### Task requirements:
Where does the word "Expand" appear in the data? Copy every line that holds it.

Start of Block

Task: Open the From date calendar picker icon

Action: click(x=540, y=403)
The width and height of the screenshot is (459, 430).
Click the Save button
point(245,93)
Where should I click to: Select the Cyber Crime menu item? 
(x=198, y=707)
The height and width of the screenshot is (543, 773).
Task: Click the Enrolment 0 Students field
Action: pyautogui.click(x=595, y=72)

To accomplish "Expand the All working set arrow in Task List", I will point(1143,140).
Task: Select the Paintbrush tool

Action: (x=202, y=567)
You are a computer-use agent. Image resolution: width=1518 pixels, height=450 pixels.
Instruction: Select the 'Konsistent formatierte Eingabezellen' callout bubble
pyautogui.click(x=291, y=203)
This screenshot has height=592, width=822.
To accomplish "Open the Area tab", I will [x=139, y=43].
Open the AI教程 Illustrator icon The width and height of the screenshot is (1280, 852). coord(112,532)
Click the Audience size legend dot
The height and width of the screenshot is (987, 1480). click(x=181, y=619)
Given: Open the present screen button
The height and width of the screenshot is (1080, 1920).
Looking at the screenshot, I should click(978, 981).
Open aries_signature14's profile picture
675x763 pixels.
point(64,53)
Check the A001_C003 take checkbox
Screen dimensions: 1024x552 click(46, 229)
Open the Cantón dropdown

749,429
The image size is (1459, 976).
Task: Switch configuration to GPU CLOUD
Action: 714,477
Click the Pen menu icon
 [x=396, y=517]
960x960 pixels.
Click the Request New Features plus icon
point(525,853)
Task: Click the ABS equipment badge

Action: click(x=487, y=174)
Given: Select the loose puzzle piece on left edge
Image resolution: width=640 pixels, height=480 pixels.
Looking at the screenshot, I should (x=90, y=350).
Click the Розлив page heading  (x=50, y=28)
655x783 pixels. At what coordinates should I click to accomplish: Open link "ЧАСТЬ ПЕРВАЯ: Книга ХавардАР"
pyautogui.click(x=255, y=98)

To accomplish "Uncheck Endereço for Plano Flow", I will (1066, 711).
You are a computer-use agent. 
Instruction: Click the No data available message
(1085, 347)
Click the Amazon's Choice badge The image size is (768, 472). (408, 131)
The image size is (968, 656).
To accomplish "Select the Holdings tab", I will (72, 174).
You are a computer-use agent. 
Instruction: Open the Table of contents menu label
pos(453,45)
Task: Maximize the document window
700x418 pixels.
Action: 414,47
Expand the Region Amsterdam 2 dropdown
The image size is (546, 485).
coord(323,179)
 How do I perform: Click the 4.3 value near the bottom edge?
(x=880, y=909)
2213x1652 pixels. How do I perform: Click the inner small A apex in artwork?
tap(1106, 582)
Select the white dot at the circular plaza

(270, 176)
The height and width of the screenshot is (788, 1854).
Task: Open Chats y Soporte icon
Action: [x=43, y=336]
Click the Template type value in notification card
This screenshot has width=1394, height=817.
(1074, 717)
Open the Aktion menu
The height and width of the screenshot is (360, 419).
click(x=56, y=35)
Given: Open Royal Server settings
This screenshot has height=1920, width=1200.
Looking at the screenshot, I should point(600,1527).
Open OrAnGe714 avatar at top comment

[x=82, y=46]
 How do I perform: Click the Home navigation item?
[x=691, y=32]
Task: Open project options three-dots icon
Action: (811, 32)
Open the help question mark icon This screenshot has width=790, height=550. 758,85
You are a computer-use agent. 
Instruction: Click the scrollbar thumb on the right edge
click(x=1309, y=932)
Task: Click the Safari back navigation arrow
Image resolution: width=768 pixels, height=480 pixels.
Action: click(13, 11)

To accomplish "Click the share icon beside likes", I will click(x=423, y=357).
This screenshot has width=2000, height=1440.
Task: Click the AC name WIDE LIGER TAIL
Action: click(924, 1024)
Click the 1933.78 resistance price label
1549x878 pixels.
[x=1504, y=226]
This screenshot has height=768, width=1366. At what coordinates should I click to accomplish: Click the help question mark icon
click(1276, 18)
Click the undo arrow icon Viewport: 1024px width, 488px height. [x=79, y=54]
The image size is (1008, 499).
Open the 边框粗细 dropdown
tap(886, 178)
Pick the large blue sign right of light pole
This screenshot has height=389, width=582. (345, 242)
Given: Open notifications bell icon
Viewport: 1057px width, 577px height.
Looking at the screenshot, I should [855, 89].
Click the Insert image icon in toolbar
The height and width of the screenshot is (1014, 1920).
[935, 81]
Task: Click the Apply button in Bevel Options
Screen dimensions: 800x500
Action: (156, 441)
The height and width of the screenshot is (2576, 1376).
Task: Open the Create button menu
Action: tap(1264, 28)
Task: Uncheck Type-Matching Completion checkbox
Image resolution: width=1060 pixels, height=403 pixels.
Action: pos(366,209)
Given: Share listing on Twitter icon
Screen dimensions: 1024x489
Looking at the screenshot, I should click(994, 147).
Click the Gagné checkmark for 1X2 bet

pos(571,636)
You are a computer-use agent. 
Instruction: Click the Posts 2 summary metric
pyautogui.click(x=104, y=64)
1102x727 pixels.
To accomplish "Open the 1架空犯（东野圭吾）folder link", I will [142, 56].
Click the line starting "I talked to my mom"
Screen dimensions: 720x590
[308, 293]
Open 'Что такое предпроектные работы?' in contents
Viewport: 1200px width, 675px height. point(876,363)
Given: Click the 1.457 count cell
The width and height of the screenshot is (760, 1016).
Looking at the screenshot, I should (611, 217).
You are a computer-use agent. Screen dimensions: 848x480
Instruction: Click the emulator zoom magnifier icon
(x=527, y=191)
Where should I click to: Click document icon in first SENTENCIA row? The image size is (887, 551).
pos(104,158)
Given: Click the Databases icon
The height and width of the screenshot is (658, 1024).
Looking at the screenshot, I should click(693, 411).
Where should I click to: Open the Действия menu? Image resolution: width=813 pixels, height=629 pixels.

End of Block

### Response to the exercise:
To accomplish "Expand the All working set arrow in Task List", I will point(1143,140).
Expand the Region Amsterdam 2 dropdown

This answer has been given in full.